11.9 Amendments and Waivers. Any amendments of these TERMS AND CONDITIONS and/or the Agreement must be in writing and signed by both parties. No failure or delay in exercising any power, right, or remedy will operate as a waiver. A waiver, to be effective, must be written and signed by the waiving party. No course of dealing or practice will be used to interpret, supplement or alter in any manner the express written terms of these TERMS AND CONDITIONS and/or the Agreement.
11.10 Entire Agreement. These TERMS AND CONDITIONS and any and all executed Agreements, together with any addendums thereto, if any, will constitute the entire agreement between the parties pertaining to the subject matter hereof and thereof, and all written or oral agreements, representations, warranties or covenants, if any, previously existing between the parties with respect to such subject matter are canceled. The headings of sections or other subdivisions of these TERMS AND CONDITIONS will not affect in any way the meaning or interpretation of these TERMS AND CONDITIONS.
11.11 Counterparts; Facsimile. The Agreements may be executed in counterparts, each of which will be deemed to be an original and all of which together will constitute one and the same agreement.
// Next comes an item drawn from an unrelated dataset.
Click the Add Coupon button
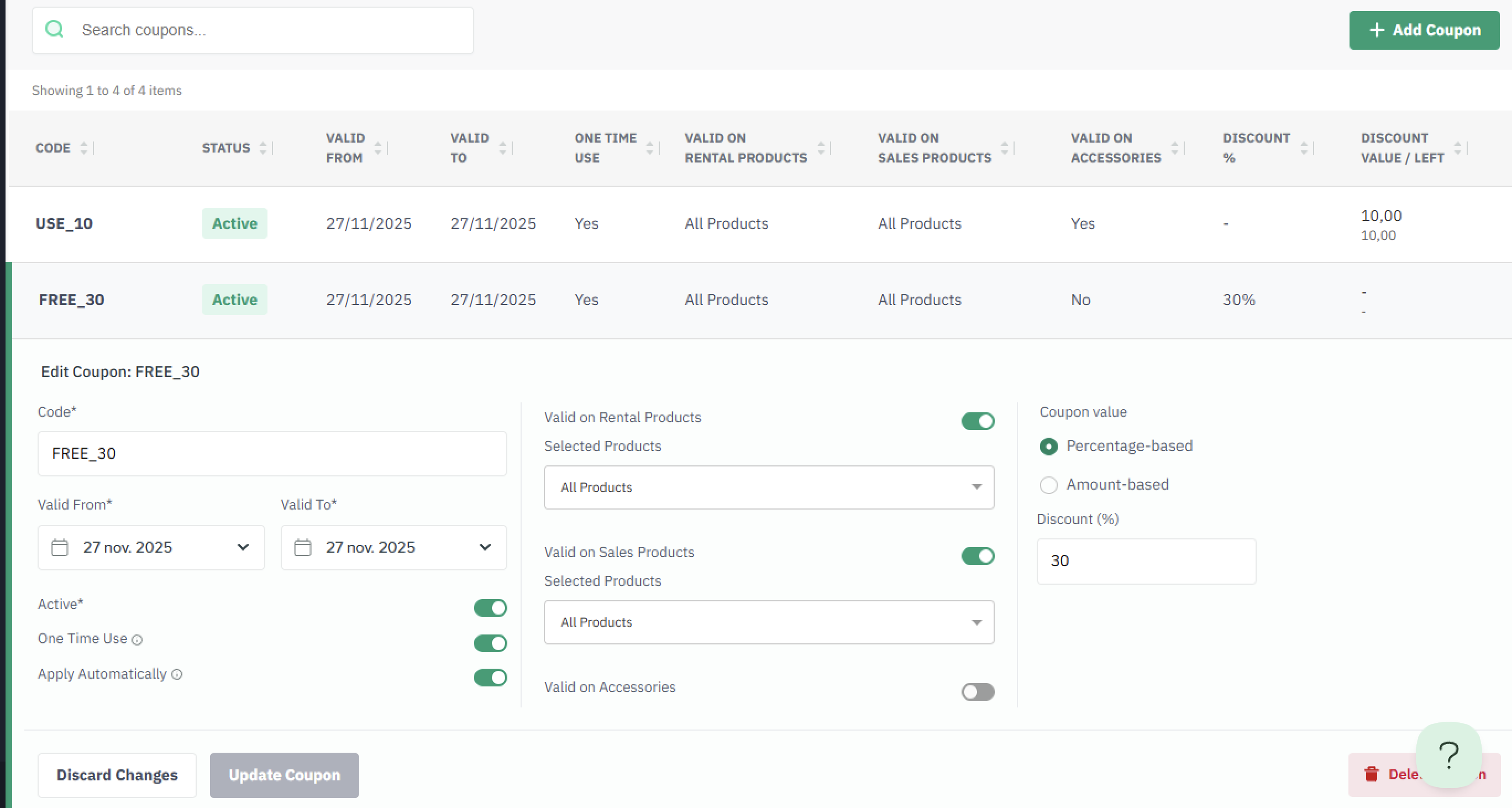This screenshot has width=1512, height=808. click(1424, 30)
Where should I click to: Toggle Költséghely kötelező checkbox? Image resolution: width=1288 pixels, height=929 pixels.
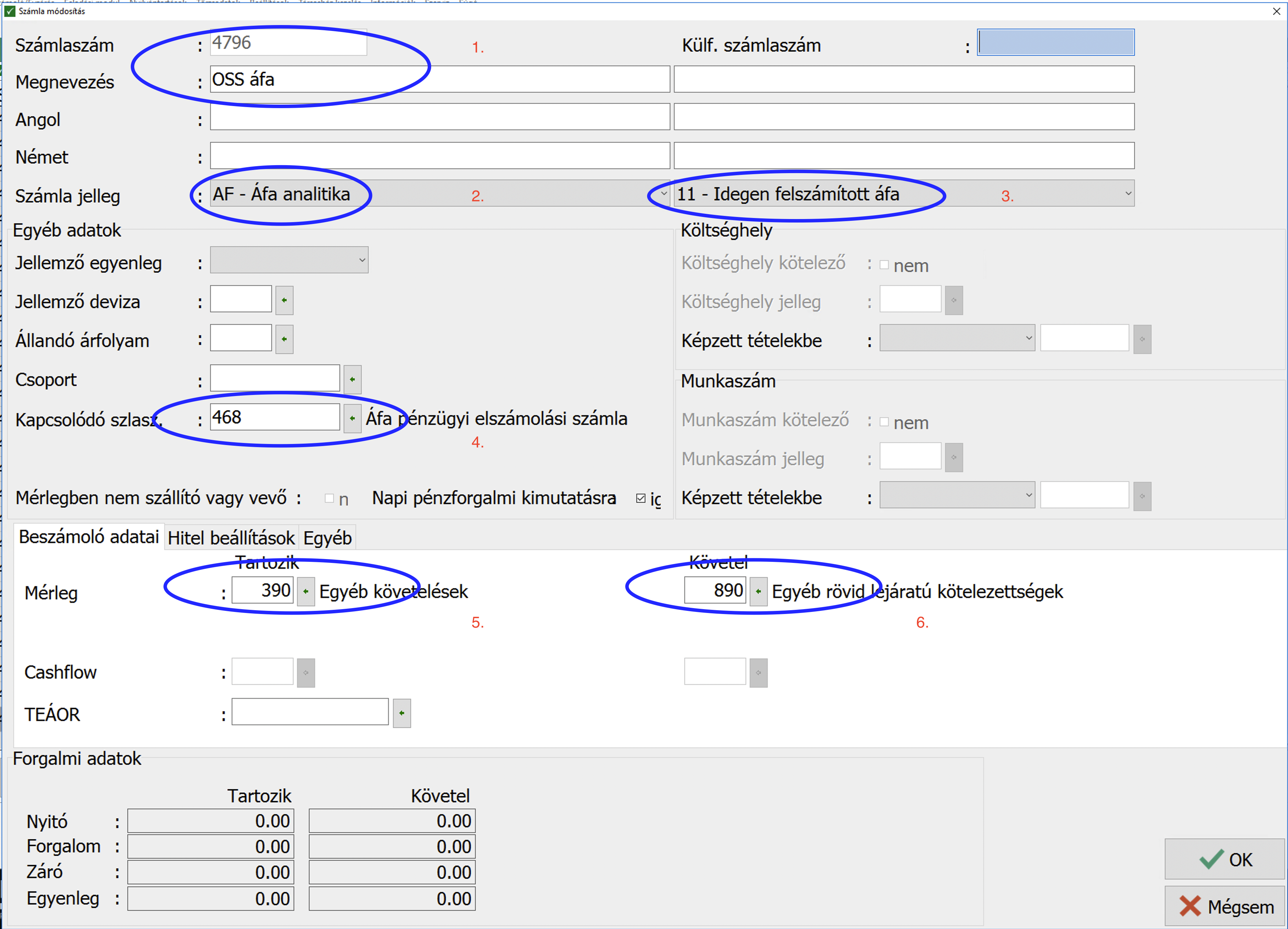(884, 265)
In addition to any other lawful means of execution or delivery, the executed Agreement may be transmitted and received by facsimile or email of scan.
By entering into and executing an Agreement, each party is deemed to have read these TERMS AND CONDITIONS and the SOW, including any and all attachments, and agree to be bound by all the terms and conditions contained in the Agreement, the SOW, and herein.